1Mezcla el queso crema, el azúcar en polvo y 2 cucharaditas de extracto de vainilla hasta que quede suave. Forma bolitas con una cuchara, aplánalas ligeramente y congélalas durante al menos 1 hora hasta que estén sólidas.
2Derrite el chocolate con leche y la mantequilla juntos, luego deja enfriar un poco.
3En otro bol, bate los huevos, el azúcar moreno y 1 cucharadita de extracto de vainilla hasta que la mezcla esté ligera y espumosa.
4Vierte lentamente la mezcla de chocolate y mantequilla derretida en la mezcla de huevo, batiendo suavemente hasta que quede homogéneo.
5Mezcla la harina, el cacao en polvo, el bicarbonato de sodio y la sal.

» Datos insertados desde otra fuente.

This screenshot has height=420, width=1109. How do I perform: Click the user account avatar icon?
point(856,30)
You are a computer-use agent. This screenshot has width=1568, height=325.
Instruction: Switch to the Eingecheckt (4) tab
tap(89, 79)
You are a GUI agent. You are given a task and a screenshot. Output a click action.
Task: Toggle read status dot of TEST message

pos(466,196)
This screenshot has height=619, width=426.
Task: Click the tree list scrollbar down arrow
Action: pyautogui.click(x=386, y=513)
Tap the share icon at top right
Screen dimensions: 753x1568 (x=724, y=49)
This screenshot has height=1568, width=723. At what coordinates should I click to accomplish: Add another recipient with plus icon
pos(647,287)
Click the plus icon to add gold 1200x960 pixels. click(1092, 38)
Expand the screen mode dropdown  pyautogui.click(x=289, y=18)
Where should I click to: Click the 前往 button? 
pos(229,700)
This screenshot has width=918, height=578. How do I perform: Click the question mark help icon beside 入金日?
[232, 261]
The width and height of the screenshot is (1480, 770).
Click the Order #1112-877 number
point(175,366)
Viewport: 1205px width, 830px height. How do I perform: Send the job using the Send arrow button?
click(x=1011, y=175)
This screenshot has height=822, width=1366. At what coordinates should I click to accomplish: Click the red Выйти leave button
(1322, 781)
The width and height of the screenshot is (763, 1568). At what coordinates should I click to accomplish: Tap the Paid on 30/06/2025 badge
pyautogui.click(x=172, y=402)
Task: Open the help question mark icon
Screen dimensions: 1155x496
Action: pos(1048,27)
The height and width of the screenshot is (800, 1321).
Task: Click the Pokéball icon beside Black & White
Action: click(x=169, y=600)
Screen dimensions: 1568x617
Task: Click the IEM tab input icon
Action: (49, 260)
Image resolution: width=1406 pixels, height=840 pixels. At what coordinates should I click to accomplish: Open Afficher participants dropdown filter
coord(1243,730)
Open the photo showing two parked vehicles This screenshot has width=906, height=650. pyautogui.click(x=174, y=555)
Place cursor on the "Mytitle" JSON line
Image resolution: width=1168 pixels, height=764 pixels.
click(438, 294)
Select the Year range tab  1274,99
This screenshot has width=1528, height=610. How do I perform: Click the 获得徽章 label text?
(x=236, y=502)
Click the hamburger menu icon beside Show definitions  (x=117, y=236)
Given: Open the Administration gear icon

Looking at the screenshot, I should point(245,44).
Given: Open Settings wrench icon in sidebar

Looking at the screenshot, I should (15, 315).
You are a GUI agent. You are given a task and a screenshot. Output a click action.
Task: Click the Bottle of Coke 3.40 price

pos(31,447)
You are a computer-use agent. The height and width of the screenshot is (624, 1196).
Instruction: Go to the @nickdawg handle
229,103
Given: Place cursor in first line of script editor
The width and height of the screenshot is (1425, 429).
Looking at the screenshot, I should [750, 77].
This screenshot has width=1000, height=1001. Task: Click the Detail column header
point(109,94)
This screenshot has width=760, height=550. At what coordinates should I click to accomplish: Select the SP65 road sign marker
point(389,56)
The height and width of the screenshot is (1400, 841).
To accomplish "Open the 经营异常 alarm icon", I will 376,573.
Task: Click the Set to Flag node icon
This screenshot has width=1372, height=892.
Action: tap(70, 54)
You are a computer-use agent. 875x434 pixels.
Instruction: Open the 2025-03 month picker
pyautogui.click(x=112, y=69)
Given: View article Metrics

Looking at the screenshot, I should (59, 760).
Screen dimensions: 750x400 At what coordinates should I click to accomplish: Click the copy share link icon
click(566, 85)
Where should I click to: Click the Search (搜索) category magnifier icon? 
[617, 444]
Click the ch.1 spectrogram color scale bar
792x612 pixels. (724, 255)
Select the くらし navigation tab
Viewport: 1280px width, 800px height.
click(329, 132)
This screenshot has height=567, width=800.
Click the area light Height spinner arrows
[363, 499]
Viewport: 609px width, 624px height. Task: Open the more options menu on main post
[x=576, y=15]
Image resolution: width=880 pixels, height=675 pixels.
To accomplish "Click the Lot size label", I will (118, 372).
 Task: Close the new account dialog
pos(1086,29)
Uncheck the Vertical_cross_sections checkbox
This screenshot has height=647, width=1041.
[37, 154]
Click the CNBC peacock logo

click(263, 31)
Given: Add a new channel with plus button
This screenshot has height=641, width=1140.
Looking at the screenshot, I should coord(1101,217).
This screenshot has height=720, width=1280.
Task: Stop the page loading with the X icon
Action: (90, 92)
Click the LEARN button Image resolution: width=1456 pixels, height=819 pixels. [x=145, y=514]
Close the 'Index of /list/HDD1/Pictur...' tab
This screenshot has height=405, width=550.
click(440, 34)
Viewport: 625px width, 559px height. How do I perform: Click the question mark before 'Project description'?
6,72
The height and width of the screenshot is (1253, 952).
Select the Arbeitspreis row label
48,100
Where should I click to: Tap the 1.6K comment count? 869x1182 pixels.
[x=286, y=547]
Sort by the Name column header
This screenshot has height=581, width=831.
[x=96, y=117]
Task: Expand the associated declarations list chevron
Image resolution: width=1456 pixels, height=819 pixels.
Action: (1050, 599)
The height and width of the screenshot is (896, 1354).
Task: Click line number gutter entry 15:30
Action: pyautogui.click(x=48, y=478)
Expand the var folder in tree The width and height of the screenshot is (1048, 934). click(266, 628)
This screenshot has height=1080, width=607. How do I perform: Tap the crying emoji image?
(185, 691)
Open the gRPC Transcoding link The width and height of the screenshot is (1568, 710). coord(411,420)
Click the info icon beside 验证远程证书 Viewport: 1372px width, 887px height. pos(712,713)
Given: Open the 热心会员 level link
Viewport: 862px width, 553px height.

Añade esta mezcla seca a los ingredientes húmedos y mezcla hasta formar una masa espesa. Refrigera la masa durante 15 minutos para que sea más fácil de manejar.
6Saca porciones de masa, aplánalas ligeramente y envuelve cada una alrededor de una bolita congelada de cheesecake.
7Coloca las galletas en una bandeja con papel de hornear y hornea en horno precalentado a 180°C durante 10–15 minutos, hasta que los bordes estén firmes pero el centro siga suave.
8Deja enfriar las galletas unos minutos en la bandeja antes de pasarlas a una rejilla. Sirve y disfruta.